Development of a Quantum Light Source 40,000 Times Brighter at Room Temperature for Desired Locations

[Asia Economy Reporter Kim Bong-su] A technology has been developed that can generate bright quantum light sources at desired locations at room temperature without cumbersome cryogenic equipment such as liquid nitrogen, liquid helium, or temperature control devices. It is 40,000 times brighter than existing semiconductor quantum light sources, drawing attention for its potential use in quantum information communication.

The National Research Foundation of Korea announced on the 22nd that a joint research team led by Professor Kyungduk Park of Ulsan National Institute of Science and Technology (UNIST) and Professor Junseok Noh of Pohang University of Science and Technology (POSTECH) developed a technology that can stably generate quantum light sources of two-dimensional materials at room temperature.

To practically utilize the light source in devices, it was necessary to control the position of quantum light sources that exist randomly at arbitrary locations. Overcoming the challenge that quantum light sources could only be generated and detected at low temperatures was also required. Quantum light sources refer to quantized light emitted from the discrete electronic energy structures inside materials. Existing nano-optical resonators can control the position of the light source but have limitations in spatial resolution (the ability to distinguish two separate objects), while probe-enhanced photoluminescence nanoscopy offers high resolution but struggles to generate quantum light sources.
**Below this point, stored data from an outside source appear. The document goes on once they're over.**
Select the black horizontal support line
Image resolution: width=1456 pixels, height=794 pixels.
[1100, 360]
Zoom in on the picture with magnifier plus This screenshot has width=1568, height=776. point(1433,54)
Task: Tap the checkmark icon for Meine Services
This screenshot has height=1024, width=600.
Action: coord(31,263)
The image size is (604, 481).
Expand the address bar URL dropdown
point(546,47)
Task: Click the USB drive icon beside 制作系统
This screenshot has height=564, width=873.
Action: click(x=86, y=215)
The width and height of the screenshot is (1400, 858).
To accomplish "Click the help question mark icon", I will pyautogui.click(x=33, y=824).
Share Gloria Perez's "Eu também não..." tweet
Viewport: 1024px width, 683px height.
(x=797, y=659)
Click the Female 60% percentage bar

The research team combined these two approaches and designed a light control and measurement system using a new concept called resonant nanoscopy. They had already developed a technology to fabricate nano-optical resonators in the shape of a sharply pointed bowtie at the atomic level using continuous domino lithography processes, enabling the generation of quantum light sources in two-dimensional semiconductor materials at desired locations.

By integrating photoluminescence nanoscopy, they induced a triple antenna effect (an effect that more strongly focuses light through a resonator structure formed by three antennas), enabling the generation of quantum light sources with high efficiency. Quantum light sources could be detected at room temperature with a spatial resolution of about 15 nanometers (approximately one ten-thousandth the thickness of a human hair). It was confirmed that the brightness of the quantum light sources created in this way was 40,000 times stronger than semiconductor quantum light sources without the antenna effect. The light emitted from one LED applying the triple antenna effect is equivalent in brightness to the light emitted from 40,000 conventional LEDs.

The research team expects this to be used as a light source for quantum information communication devices and as a tool to understand quantum materials at the nanoscale. They also explained that it could be applied to highly sensitive detection of weak optical signals from various nanomaterials. The research results were published online on the 18th in the international materials physics journal Advanced Functional Materials.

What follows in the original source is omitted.